In ACCP 9th guideline, treatment for 3 months over shorter periods is recommended for proximal DVT or PE. For a first proximal DVT or PE provoked by surgery or by a nonsurgical transient risk factor such as estrogen therapy, 3 months of therapy is recommended25,52. After 3 months of treatment, patients with unprovoked PE should be evaluated for the risk-benefit ratio of extended therapy. In patients with a first VTE that is an unprovoked PE and who have a low or moderate bleeding risk, extended anticoagulant therapy over 3 months of therapy is suggested. Most patients with active cancer or a second unprovoked VTE should receive extended therapy due to a high risk of recurrence25.

Vena Cava Filter

In patients with acute PE who are treated with anticoagulants, the ACCP 9th guideline recommends against the use of an IVC filter.

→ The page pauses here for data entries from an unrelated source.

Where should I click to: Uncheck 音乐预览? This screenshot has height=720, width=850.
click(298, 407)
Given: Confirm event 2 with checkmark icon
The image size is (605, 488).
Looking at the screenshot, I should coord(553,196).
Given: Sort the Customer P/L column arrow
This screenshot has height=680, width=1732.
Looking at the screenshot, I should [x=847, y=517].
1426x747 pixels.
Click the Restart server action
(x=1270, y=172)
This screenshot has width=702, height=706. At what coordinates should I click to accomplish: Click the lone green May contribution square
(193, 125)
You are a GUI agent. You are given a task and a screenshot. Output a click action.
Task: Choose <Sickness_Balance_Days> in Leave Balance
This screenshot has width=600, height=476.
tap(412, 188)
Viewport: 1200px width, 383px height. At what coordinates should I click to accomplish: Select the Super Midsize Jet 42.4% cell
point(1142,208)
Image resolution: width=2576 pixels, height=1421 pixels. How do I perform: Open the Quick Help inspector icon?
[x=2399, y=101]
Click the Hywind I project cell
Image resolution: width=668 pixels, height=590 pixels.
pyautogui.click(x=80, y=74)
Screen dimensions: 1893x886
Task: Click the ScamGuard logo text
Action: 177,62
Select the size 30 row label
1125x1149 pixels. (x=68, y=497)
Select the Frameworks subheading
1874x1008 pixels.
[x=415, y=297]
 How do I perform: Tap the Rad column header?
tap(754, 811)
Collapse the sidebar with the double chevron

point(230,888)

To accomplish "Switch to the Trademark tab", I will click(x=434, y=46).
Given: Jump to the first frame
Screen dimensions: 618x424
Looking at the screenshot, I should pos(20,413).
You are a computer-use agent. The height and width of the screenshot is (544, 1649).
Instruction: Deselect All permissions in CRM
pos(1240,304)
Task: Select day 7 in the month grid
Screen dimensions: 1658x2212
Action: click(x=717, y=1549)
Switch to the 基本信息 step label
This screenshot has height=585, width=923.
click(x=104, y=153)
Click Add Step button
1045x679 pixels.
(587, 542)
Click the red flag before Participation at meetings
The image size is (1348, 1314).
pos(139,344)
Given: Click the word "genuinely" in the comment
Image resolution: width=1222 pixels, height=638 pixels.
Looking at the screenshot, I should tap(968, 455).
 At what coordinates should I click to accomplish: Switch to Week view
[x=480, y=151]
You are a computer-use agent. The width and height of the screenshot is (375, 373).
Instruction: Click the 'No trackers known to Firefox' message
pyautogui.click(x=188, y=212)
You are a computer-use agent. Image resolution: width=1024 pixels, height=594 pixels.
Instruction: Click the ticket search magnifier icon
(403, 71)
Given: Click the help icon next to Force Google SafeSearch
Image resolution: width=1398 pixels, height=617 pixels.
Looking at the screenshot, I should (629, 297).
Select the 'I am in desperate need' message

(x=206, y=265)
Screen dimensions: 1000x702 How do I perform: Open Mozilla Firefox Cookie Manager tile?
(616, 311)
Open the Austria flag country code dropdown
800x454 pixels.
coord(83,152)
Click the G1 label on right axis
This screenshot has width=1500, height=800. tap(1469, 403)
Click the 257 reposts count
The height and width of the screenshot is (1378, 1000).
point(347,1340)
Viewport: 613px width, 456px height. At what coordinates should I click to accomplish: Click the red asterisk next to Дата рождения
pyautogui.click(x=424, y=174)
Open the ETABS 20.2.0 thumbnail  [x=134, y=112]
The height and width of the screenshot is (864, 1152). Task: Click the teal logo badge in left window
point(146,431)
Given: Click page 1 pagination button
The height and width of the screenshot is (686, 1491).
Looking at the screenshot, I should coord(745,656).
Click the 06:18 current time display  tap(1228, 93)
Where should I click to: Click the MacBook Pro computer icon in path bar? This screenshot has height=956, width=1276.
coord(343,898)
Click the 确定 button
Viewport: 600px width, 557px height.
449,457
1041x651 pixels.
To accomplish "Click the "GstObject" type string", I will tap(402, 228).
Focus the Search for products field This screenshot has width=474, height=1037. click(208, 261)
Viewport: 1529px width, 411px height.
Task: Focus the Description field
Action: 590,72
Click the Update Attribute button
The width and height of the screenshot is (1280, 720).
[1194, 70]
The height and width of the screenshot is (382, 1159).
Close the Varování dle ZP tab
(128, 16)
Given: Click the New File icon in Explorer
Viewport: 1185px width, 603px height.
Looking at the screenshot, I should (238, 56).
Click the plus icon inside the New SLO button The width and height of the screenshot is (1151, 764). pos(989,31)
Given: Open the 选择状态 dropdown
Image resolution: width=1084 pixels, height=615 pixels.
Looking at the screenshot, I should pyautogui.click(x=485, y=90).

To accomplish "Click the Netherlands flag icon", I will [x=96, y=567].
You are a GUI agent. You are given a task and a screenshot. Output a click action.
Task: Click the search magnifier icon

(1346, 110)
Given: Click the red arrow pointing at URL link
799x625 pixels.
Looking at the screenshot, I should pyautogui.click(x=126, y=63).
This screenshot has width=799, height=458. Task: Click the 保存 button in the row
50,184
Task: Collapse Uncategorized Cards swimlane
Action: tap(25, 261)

In patients with acute PE and contraindication to anticoagulation, the use of an IVC filter is recommended to prevent emboli from reaching the lungs12,25,53.

Removable filters can be used in patients with short term contraindications to anticoagulation, but only about 25% are removed and the long term safety of those that remain is uncertain25.

Isolated Subsegmental PE

Isolated subsegmental abnormalities reported in 10-20% of CT pulmonary angiograms, may be due to PE with symptoms or incidental findings, or may be false positive findings2,54. It might be challenging for clinician to decide to treat or not2,55. At a Canadian clinic patients with isolated subsegmental abnormalities are treated if there is clear evidence for PE (clear, usually multiple, defects on CT pulmonary angiography) with low risk of bleeding, whereas other patients are just monitored with serial ultrasound leg scans2.

Incidental PE

Incidental PE can be detected on a CT scan done for another reason and is asymptomatic2,25. The decision whether to treat or not, will depend on the evidence that PE is present (additional testing, such as CT pulmonary angiography), concomitant risk factors (presence of a hypercoagulable state such as cancer) and the patient's risk of bleeding2.

Cancer and PE

Most patients with active cancer-associated VTE should receive extended therapy because of a high risk of recurrence25. LMWH can be continued long term, which is generally preferred in patients with cancer-associated PE because of superior efficacy of LMWH, difficulty in controlling VKAs, and greater compatibility of LMWH with chemotherapy and the need for invasive procedures25,56. In the CLOT study, patient with cancer-associated VTE had a risk of major bleeding that was at least double that of patient without cancer57,58.


In pregnant women with PE, treatment with NOACs (dabigatran or rivaroxaban) is not recommended because of a lack of clinical data. Current guidelines recommend LMWH as the preferred option in pregnant patients with PE27,59.

Insurance in Korea

In Korea, insurance plans cover the usage of rivaroxaban for the treatment of DVT (with or without PE) since early 2013 and for PE alone as of July 2013.